Deila með


Manage Azure Data Lake Analytics a .NET app

Important

Azure Data Lake Analytics retired on 29 February 2024. Learn more with this announcement.

For data analytics, your organization can use Azure Synapse Analytics or Microsoft Fabric.

This article describes how to manage Azure Data Lake Analytics accounts, data sources, users, and jobs using an app written using the Azure .NET SDK.

Prerequisites

  • Visual Studio 2015, Visual Studio 2013 update 4, or Visual Studio 2012 with Visual C++ Installed.
  • Microsoft Azure SDK for .NET version 2.5 or above. Install it using the Web platform installer.
  • Required NuGet Packages

Install NuGet packages

Package Version
Microsoft.Rest.ClientRuntime.Azure.Authentication 2.3.1
Microsoft.Azure.Management.DataLake.Analytics 3.0.0
Microsoft.Azure.Management.DataLake.Store 2.2.0
Microsoft.Azure.Management.ResourceManager 1.6.0-preview
Microsoft.Azure.Graph.RBAC 3.4.0-preview

You can install these packages via the NuGet command line with the following commands:

Install-Package -Id Microsoft.Rest.ClientRuntime.Azure.Authentication  -Version 2.3.1
Install-Package -Id Microsoft.Azure.Management.DataLake.Analytics  -Version 3.0.0
Install-Package -Id Microsoft.Azure.Management.DataLake.Store  -Version 2.2.0
Install-Package -Id Microsoft.Azure.Management.ResourceManager  -Version 1.6.0-preview
Install-Package -Id Microsoft.Azure.Graph.RBAC -Version 3.4.0-preview

Common variables

string subid = "<Subscription ID>"; // Subscription ID (a GUID)
string tenantid = "<Tenant ID>"; // AAD tenant ID or domain. For example, "contoso.onmicrosoft.com"
string rg == "<value>"; // Resource  group name
string clientid = "abcdef01-2345-6789-0abc-def012345678"; // Sample client ID

Authentication

You have multiple options for logging on to Azure Data Lake Analytics. The following snippet shows an example of authentication with interactive user authentication with a pop-up.

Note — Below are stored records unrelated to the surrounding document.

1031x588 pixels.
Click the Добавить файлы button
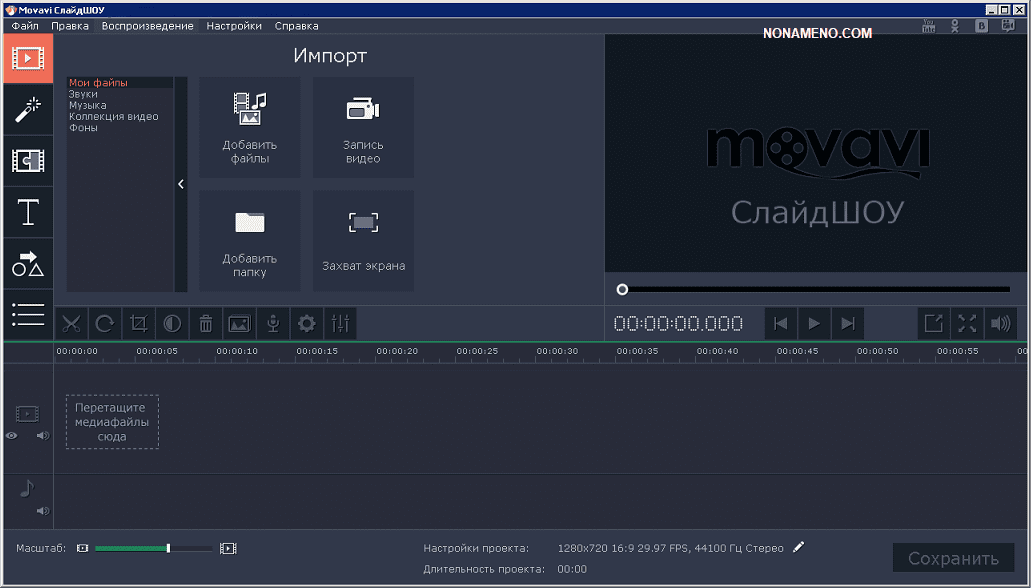pos(249,127)
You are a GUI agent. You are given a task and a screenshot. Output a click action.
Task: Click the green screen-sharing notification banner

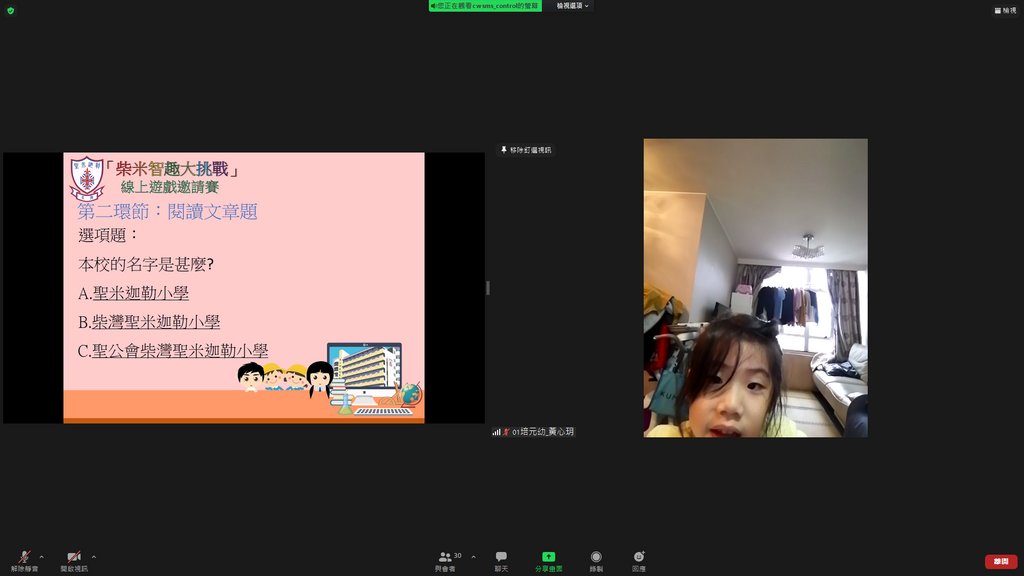coord(486,6)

For ClientID you can either use the ID of a user, or the Application (Client) ID of a service principal.

using System;
using System.IO;
using System.Threading;
using System.Security.Cryptography.X509Certificates;

using Microsoft.Rest;
using Microsoft.Rest.Azure.Authentication;
using Microsoft.Azure.Management.DataLake.Analytics;
using Microsoft.Azure.Management.DataLake.Analytics.Models;
using Microsoft.Azure.Management.DataLake.Store;
using Microsoft.Azure.Management.DataLake.Store.Models;
using Microsoft.IdentityModel.Clients.ActiveDirectory;
using Microsoft.Azure.Graph.RBAC;

public static Program
{
   public static string TENANT = "microsoft.onmicrosoft.com";
   public static string CLIENTID = "abcdef01-2345-6789-0abc-def012345678";
   public static System.Uri ARM_TOKEN_AUDIENCE = new System.Uri( @"https://management.core.windows.net/");
   public static System.Uri ADL_TOKEN_AUDIENCE = new System.Uri( @"https://datalake.azure.net/" );
   public static System.Uri GRAPH_TOKEN_AUDIENCE = new System.Uri( @"https://graph.windows.net/" );

   static void Main(string[] args)
   {
      string MY_DOCUMENTS= System.Environment.GetFolderPath( System.Environment.SpecialFolder.MyDocuments);
      string TOKEN_CACHE_PATH = System.IO.Path.Combine(MY_DOCUMENTS, "my.tokencache");

      var tokenCache = GetTokenCache(TOKEN_CACHE_PATH);
      var armCreds = GetCreds_User_Popup(TENANT, ARM_TOKEN_AUDIENCE, CLIENTID, tokenCache);
      var adlCreds = GetCreds_User_Popup(TENANT, ADL_TOKEN_AUDIENCE, CLIENTID, tokenCache);
      var graphCreds = GetCreds_User_Popup(TENANT, GRAPH_TOKEN_AUDIENCE, CLIENTID, tokenCache);
   }
}

The source code for GetCreds_User_Popup and the code for other options for authentication are covered in Data Lake Analytics .NET authentication options

Create the client management objects

var resourceManagementClient = new ResourceManagementClient(armCreds) { SubscriptionId = subid };

var adlaAccountClient = new DataLakeAnalyticsAccountManagementClient(armCreds);
adlaAccountClient.SubscriptionId = subid;

var adlsAccountClient = new DataLakeStoreAccountManagementClient(armCreds);
adlsAccountClient.SubscriptionId = subid;

var adlaCatalogClient = new DataLakeAnalyticsCatalogManagementClient(adlCreds);
var adlaJobClient = new DataLakeAnalyticsJobManagementClient(adlCreds);

var adlsFileSystemClient = new DataLakeStoreFileSystemManagementClient(adlCreds);

var  graphClient = new GraphRbacManagementClient(graphCreds);
graphClient.TenantID = domain;

Manage accounts

Create an Azure Resource Group

If you haven't already created one, you must have an Azure Resource Group to create your Data Lake Analytics components. You need your authentication credentials, subscription ID, and a location. The following code shows how to create a resource group:

var resourceGroup = new ResourceGroup { Location = location };
resourceManagementClient.ResourceGroups.CreateOrUpdate(groupName, rg);

For more information, see Azure Resource Groups and Data Lake Analytics.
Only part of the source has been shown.